About this exercise: Nothing but the lines below between the line holding "Desktop Nexus (113, 2550)" and the line holding "مجلس (700, 2312)", inclusive, should appear in the answer, each set down exactly.
==========
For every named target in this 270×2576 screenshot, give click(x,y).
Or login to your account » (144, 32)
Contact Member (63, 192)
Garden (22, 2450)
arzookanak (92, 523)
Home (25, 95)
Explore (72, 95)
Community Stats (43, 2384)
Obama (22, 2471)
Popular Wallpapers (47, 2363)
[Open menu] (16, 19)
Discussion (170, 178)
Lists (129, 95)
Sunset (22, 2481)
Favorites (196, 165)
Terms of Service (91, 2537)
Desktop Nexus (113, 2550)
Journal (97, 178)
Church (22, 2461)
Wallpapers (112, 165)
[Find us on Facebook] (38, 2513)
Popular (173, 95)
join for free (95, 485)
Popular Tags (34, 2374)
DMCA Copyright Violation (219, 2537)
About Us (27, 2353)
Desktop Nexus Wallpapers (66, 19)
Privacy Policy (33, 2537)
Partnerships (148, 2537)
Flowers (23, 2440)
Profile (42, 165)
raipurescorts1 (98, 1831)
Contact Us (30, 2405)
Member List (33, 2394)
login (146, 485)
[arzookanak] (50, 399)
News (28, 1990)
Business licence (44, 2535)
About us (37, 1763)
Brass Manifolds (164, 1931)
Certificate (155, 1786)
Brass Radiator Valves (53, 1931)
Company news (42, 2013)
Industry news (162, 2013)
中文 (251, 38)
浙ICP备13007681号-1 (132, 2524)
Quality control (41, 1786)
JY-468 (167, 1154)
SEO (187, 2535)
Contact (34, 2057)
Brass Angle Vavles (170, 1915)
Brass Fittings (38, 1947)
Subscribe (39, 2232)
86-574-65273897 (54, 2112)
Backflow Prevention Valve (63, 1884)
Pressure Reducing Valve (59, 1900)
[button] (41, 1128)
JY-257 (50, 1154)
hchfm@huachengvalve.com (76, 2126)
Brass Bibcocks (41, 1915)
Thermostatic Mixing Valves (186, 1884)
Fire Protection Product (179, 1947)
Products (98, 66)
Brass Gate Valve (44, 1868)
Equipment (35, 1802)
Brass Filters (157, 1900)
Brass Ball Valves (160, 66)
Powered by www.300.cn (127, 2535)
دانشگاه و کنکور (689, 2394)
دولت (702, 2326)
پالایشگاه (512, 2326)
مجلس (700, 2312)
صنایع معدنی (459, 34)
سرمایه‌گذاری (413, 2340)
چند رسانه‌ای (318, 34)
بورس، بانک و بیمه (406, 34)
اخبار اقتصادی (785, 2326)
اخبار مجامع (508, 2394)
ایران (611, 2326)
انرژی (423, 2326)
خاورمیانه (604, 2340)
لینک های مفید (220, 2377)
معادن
==========
Task output:
Desktop Nexus (113, 2550)
Journal (97, 178)
Church (22, 2461)
Wallpapers (112, 165)
[Find us on Facebook] (38, 2513)
Popular (173, 95)
join for free (95, 485)
Popular Tags (34, 2374)
DMCA Copyright Violation (219, 2537)
About Us (27, 2353)
Desktop Nexus Wallpapers (66, 19)
Privacy Policy (33, 2537)
Partnerships (148, 2537)
Flowers (23, 2440)
Profile (42, 165)
raipurescorts1 (98, 1831)
Contact Us (30, 2405)
Member List (33, 2394)
login (146, 485)
[arzookanak] (50, 399)
News (28, 1990)
Business licence (44, 2535)
About us (37, 1763)
Brass Manifolds (164, 1931)
Certificate (155, 1786)
Brass Radiator Valves (53, 1931)
Company news (42, 2013)
Industry news (162, 2013)
中文 (251, 38)
浙ICP备13007681号-1 (132, 2524)
Quality control (41, 1786)
JY-468 (167, 1154)
SEO (187, 2535)
Contact (34, 2057)
Brass Angle Vavles (170, 1915)
Brass Fittings (38, 1947)
Subscribe (39, 2232)
86-574-65273897 (54, 2112)
Backflow Prevention Valve (63, 1884)
Pressure Reducing Valve (59, 1900)
[button] (41, 1128)
JY-257 (50, 1154)
hchfm@huachengvalve.com (76, 2126)
Brass Bibcocks (41, 1915)
Thermostatic Mixing Valves (186, 1884)
Fire Protection Product (179, 1947)
Products (98, 66)
Brass Gate Valve (44, 1868)
Equipment (35, 1802)
Brass Filters (157, 1900)
Brass Ball Valves (160, 66)
Powered by www.300.cn (127, 2535)
دانشگاه و کنکور (689, 2394)
دولت (702, 2326)
پالایشگاه (512, 2326)
مجلس (700, 2312)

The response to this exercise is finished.